• EXERCISE AIM:
Could you please output all of the records exactly?

• Data records:

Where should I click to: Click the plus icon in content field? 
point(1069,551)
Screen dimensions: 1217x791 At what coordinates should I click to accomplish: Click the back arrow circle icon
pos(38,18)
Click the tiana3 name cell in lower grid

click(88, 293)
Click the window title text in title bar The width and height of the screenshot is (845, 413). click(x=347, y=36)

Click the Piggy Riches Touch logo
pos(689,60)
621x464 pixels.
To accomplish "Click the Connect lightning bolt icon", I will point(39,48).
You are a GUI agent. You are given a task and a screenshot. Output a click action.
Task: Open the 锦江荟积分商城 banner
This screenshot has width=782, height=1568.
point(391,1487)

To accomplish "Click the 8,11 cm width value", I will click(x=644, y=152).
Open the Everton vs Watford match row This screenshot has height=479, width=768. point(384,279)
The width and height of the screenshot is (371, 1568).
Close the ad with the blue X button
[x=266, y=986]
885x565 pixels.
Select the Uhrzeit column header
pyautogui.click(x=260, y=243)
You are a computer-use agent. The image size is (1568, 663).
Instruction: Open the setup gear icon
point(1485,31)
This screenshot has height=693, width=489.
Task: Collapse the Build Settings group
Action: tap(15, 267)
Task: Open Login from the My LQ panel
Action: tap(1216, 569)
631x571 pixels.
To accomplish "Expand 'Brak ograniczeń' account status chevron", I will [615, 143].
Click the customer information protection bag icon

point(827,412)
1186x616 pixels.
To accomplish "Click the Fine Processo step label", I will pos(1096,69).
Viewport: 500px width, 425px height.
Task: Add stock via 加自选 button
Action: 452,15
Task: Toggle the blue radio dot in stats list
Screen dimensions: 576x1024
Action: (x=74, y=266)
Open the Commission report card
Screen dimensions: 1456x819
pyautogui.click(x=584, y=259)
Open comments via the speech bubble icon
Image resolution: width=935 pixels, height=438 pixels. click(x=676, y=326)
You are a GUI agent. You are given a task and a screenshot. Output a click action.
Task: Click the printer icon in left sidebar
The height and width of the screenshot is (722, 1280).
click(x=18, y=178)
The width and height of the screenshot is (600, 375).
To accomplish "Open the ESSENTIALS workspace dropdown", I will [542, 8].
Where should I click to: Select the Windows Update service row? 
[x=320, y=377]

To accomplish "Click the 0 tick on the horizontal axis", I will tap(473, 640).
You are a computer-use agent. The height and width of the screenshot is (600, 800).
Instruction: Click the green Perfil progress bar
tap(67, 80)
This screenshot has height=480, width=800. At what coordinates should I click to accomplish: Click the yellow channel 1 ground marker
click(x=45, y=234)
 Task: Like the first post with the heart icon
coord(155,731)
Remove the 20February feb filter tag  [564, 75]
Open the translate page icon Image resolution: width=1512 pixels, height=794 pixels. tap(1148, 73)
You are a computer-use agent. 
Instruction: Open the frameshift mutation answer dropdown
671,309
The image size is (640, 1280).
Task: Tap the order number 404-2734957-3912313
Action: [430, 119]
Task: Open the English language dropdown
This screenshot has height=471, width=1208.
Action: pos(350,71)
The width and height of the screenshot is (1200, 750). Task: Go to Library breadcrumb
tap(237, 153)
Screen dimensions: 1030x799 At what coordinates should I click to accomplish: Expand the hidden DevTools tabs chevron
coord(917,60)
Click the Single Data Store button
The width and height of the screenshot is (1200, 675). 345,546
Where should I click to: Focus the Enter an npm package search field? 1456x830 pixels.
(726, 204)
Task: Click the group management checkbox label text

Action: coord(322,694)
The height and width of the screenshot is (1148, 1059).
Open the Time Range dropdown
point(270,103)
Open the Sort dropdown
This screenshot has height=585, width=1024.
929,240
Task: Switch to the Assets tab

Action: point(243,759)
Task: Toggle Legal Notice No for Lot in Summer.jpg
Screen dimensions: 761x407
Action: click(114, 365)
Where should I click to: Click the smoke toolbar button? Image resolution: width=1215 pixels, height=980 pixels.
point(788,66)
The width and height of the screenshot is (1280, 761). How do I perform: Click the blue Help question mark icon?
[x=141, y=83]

• RESULT OF THIS EXERCISE:
Where should I click to: Click the plus icon in content field? 
point(1069,551)
Screen dimensions: 1217x791 At what coordinates should I click to accomplish: Click the back arrow circle icon
pos(38,18)
Click the tiana3 name cell in lower grid

click(88, 293)
Click the window title text in title bar The width and height of the screenshot is (845, 413). click(x=347, y=36)

Click the Piggy Riches Touch logo
pos(689,60)
621x464 pixels.
To accomplish "Click the Connect lightning bolt icon", I will point(39,48).
You are a GUI agent. You are given a task and a screenshot. Output a click action.
Task: Open the 锦江荟积分商城 banner
This screenshot has width=782, height=1568.
point(391,1487)

To accomplish "Click the 8,11 cm width value", I will click(x=644, y=152).
Open the Everton vs Watford match row This screenshot has height=479, width=768. point(384,279)
The width and height of the screenshot is (371, 1568).
Close the ad with the blue X button
[x=266, y=986]
885x565 pixels.
Select the Uhrzeit column header
pyautogui.click(x=260, y=243)
You are a computer-use agent. The image size is (1568, 663).
Instruction: Open the setup gear icon
point(1485,31)
This screenshot has height=693, width=489.
Task: Collapse the Build Settings group
Action: tap(15, 267)
Task: Open Login from the My LQ panel
Action: tap(1216, 569)
631x571 pixels.
To accomplish "Expand 'Brak ograniczeń' account status chevron", I will [615, 143].
Click the customer information protection bag icon

point(827,412)
1186x616 pixels.
To accomplish "Click the Fine Processo step label", I will pos(1096,69).
Viewport: 500px width, 425px height.
Task: Add stock via 加自选 button
Action: 452,15
Task: Toggle the blue radio dot in stats list
Screen dimensions: 576x1024
Action: (x=74, y=266)
Open the Commission report card
Screen dimensions: 1456x819
pyautogui.click(x=584, y=259)
Open comments via the speech bubble icon
Image resolution: width=935 pixels, height=438 pixels. click(x=676, y=326)
You are a GUI agent. You are given a task and a screenshot. Output a click action.
Task: Click the printer icon in left sidebar
The height and width of the screenshot is (722, 1280).
click(x=18, y=178)
The width and height of the screenshot is (600, 375).
To accomplish "Open the ESSENTIALS workspace dropdown", I will [542, 8].
Where should I click to: Select the Windows Update service row? 
[x=320, y=377]

To accomplish "Click the 0 tick on the horizontal axis", I will tap(473, 640).
You are a computer-use agent. The height and width of the screenshot is (600, 800).
Instruction: Click the green Perfil progress bar
tap(67, 80)
This screenshot has height=480, width=800. At what coordinates should I click to accomplish: Click the yellow channel 1 ground marker
click(x=45, y=234)
 Task: Like the first post with the heart icon
coord(155,731)
Remove the 20February feb filter tag  [564, 75]
Open the translate page icon Image resolution: width=1512 pixels, height=794 pixels. tap(1148, 73)
You are a computer-use agent. 
Instruction: Open the frameshift mutation answer dropdown
671,309
The image size is (640, 1280).
Task: Tap the order number 404-2734957-3912313
Action: [430, 119]
Task: Open the English language dropdown
This screenshot has height=471, width=1208.
Action: pos(350,71)
The width and height of the screenshot is (1200, 750). Task: Go to Library breadcrumb
tap(237, 153)
Screen dimensions: 1030x799 At what coordinates should I click to accomplish: Expand the hidden DevTools tabs chevron
coord(917,60)
Click the Single Data Store button
The width and height of the screenshot is (1200, 675). 345,546
Where should I click to: Focus the Enter an npm package search field? 1456x830 pixels.
(726, 204)
Task: Click the group management checkbox label text

Action: coord(322,694)
The height and width of the screenshot is (1148, 1059).
Open the Time Range dropdown
point(270,103)
Open the Sort dropdown
This screenshot has height=585, width=1024.
929,240
Task: Switch to the Assets tab

Action: point(243,759)
Task: Toggle Legal Notice No for Lot in Summer.jpg
Screen dimensions: 761x407
Action: click(114, 365)
Where should I click to: Click the smoke toolbar button? Image resolution: width=1215 pixels, height=980 pixels.
point(788,66)
The width and height of the screenshot is (1280, 761). How do I perform: Click the blue Help question mark icon?
[x=141, y=83]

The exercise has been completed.